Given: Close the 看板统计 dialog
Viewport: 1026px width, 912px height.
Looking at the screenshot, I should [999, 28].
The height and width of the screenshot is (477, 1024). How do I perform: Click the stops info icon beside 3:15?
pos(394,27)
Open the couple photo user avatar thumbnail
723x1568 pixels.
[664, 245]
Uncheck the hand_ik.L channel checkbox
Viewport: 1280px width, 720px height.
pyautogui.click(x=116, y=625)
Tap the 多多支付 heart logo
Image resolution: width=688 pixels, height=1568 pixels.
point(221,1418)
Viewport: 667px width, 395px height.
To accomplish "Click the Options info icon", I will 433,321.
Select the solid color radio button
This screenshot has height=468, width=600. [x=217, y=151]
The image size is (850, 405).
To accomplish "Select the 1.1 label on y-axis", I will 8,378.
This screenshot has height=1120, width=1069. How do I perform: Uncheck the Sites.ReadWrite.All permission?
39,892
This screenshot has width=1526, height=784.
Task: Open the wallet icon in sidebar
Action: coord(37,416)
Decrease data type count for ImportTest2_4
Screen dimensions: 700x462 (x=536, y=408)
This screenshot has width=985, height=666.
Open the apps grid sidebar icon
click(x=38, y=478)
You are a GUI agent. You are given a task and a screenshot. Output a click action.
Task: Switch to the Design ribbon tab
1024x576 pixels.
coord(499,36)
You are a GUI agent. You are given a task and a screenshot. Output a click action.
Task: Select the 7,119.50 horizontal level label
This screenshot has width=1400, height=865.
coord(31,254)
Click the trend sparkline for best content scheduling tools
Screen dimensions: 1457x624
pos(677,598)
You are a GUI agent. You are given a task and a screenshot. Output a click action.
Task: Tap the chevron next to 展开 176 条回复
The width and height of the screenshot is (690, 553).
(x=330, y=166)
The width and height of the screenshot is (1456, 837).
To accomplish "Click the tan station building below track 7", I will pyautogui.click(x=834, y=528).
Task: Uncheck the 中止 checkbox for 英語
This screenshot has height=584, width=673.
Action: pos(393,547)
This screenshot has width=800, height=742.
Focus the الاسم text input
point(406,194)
========================================
**STATED GOAL**: Can you rewrite every line of the records above as a numbered list, leaving out any blank lines?

**THE RESPONSE**:
1. Given: Close the 看板统计 dialog
2. Viewport: 1026px width, 912px height.
3. Looking at the screenshot, I should [999, 28].
4. The height and width of the screenshot is (477, 1024). How do I perform: Click the stops info icon beside 3:15?
5. pos(394,27)
6. Open the couple photo user avatar thumbnail
7. 723x1568 pixels.
8. [664, 245]
9. Uncheck the hand_ik.L channel checkbox
10. Viewport: 1280px width, 720px height.
11. pyautogui.click(x=116, y=625)
12. Tap the 多多支付 heart logo
13. Image resolution: width=688 pixels, height=1568 pixels.
14. point(221,1418)
15. Viewport: 667px width, 395px height.
16. To accomplish "Click the Options info icon", I will 433,321.
17. Select the solid color radio button
18. This screenshot has height=468, width=600. [x=217, y=151]
19. The image size is (850, 405).
20. To accomplish "Select the 1.1 label on y-axis", I will 8,378.
21. This screenshot has height=1120, width=1069. How do I perform: Uncheck the Sites.ReadWrite.All permission?
22. 39,892
23. This screenshot has width=1526, height=784.
24. Task: Open the wallet icon in sidebar
25. Action: coord(37,416)
26. Decrease data type count for ImportTest2_4
27. Screen dimensions: 700x462 (x=536, y=408)
28. This screenshot has width=985, height=666.
29. Open the apps grid sidebar icon
30. click(x=38, y=478)
31. You are a GUI agent. You are given a task and a screenshot. Output a click action.
32. Task: Switch to the Design ribbon tab
33. 1024x576 pixels.
34. coord(499,36)
35. You are a GUI agent. You are given a task and a screenshot. Output a click action.
36. Task: Select the 7,119.50 horizontal level label
37. This screenshot has width=1400, height=865.
38. coord(31,254)
39. Click the trend sparkline for best content scheduling tools
40. Screen dimensions: 1457x624
41. pos(677,598)
42. You are a GUI agent. You are given a task and a screenshot. Output a click action.
43. Task: Tap the chevron next to 展开 176 条回复
44. The width and height of the screenshot is (690, 553).
45. (x=330, y=166)
46. The width and height of the screenshot is (1456, 837).
47. To accomplish "Click the tan station building below track 7", I will pyautogui.click(x=834, y=528).
48. Task: Uncheck the 中止 checkbox for 英語
49. This screenshot has height=584, width=673.
50. Action: pos(393,547)
51. This screenshot has width=800, height=742.
52. Focus the الاسم text input
53. point(406,194)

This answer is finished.